CONSIGNE >>
Répondez à ces questions sur l'entretien ci-dessous :
1. Quel personnage Juanjo Guarnido annonce-t-il qu'il va dessiner ?
2. Avec quel roman le genre picaresque naît-il plus spécifiquement en Espagne ?
3. À quelle personne La Vida del Buscón raconte-t-il la vie de son héros ?

Entretien

Raconte-moi un dessin avec Juanjo Guarnido : « Je ne me souviens pas d’une vie sans dessin ! »

18 novembre 2019
Par Pauline

Rencontre BD au sommet : le duo Alain Ayroles et Juanjo Guarnido nous livre l’un des plus beaux albums de l’année 2019, Les Indes fourbes, fruit de plusieurs années de travail intensif. Dans ce « Raconte-moi un dessin », Juanjo Guarnido détaille le processus créatif de cette collaboration hors norme.

Les-Indes-fourbes juanjo guarnidoQu’allez-vous dessiner ?  

Juanjo Guarnido : Je vais dessiner le personnage principal des Indes Fourbes, Don Pablos de Ségovie ! 

Que raconte ce nouvel album, Les Indes fourbes ? 

Alain Ayroles et moi, on a eu l’idée de reprendre un personnage de la littérature classique espagnol du XVIIe siècle et notamment l’une des figures principales du roman picaresque : Francisco de Quevedo, un écrivain contemporain de Cervantès et aussi grand que lui en Espagne. Le livre La Vida del Buscón raconte la vie de Don Pablos de Ségovie. Il est paru en 1626 ou 1627 je crois, il est donc assez proche de Don Quichotte. C’est la même époque, le baroque espagnol, ce que nous avons toujours étudié comme le siècle d’or de la littérature et des arts espagnols.

Le genre du roman picaresque naît en Espagne à cette époque-là, et plus spécifiquement avec Lazarillo de Tormes qui est un peu antérieur mais, à l’époque baroque, il connaît son plus grand succès. Cervantès lui-même a écrit des nouvelles dans le style du roman picaresque, mais le plus connu, et sans doute le plus réussi, est La Vida del Buscón. C’est un petit roman délicieux à lire. En fait, c’est de l’humour noir avant l’heure. Pour résumer, La Vida del Buscón raconte, à la première personne, la vie et les péripéties d’un gueux qui tente de monter dans l’échelle sociale. Il va le plus souvent échouer catastrophiquement.

« Je ne me souviens pas d’une vie sans dessin ! »

Entrées de données recueillies

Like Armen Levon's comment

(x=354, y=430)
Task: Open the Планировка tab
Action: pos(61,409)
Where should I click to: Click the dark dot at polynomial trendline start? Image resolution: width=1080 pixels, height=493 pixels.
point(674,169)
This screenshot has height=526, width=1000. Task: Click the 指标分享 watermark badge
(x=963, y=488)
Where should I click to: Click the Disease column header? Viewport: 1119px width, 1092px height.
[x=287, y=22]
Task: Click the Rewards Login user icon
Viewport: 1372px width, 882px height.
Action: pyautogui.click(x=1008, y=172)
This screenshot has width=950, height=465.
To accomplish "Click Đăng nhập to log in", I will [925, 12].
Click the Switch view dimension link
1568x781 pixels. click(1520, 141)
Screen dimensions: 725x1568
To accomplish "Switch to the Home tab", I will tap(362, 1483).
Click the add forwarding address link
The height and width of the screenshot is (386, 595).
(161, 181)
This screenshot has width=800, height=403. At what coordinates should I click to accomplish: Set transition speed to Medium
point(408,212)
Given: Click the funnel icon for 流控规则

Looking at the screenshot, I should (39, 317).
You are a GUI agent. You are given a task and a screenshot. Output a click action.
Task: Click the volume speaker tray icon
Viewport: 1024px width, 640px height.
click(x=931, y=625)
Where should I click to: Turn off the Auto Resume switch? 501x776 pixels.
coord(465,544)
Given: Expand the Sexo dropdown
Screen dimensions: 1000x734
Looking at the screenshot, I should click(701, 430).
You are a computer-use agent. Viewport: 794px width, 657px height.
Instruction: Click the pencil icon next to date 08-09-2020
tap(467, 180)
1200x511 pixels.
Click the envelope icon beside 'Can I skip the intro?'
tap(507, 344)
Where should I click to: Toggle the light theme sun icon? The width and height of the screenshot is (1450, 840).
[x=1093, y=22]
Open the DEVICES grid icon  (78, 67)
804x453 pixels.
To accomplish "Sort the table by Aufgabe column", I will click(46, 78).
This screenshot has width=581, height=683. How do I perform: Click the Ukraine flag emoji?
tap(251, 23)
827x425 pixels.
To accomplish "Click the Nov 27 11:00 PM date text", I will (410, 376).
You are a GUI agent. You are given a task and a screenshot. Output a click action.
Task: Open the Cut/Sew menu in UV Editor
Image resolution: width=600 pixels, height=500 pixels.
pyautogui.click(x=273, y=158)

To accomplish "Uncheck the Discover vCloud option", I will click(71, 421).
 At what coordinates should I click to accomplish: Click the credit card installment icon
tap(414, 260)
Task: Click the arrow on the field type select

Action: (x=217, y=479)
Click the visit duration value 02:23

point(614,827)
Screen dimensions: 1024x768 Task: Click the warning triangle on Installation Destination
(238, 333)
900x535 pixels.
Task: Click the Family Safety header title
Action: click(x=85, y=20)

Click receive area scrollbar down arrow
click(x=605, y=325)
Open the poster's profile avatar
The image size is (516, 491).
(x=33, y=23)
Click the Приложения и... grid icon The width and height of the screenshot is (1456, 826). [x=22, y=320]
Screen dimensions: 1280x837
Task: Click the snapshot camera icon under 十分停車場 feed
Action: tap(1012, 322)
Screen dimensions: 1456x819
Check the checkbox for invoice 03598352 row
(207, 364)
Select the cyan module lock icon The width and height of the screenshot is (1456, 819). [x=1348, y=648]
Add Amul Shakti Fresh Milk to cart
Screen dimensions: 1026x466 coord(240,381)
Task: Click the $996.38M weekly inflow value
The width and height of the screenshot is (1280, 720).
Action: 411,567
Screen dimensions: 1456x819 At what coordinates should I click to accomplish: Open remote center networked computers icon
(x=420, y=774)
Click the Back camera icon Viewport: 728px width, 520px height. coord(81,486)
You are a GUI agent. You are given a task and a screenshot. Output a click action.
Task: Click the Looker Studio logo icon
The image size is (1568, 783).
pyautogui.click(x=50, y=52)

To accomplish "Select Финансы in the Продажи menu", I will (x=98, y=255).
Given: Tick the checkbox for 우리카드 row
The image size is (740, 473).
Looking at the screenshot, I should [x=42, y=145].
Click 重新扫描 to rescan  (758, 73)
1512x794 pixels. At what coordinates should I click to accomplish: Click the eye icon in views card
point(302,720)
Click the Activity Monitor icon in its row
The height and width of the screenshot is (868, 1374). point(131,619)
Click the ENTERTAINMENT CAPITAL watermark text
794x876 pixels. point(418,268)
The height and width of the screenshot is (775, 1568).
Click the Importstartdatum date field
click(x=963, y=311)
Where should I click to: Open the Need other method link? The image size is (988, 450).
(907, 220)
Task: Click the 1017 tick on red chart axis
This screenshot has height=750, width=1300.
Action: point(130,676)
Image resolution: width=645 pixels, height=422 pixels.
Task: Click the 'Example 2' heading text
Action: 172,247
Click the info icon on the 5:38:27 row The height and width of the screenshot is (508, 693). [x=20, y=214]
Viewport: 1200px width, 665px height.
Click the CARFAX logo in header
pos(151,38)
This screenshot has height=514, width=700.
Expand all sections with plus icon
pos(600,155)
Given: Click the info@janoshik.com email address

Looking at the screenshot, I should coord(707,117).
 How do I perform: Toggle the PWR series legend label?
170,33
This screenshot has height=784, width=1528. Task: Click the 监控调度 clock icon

RÉPONSE ATTENDUE >>
1. Don Pablos de Ségovie.
2. Lazarillo de Tormes.
3. À la première personne.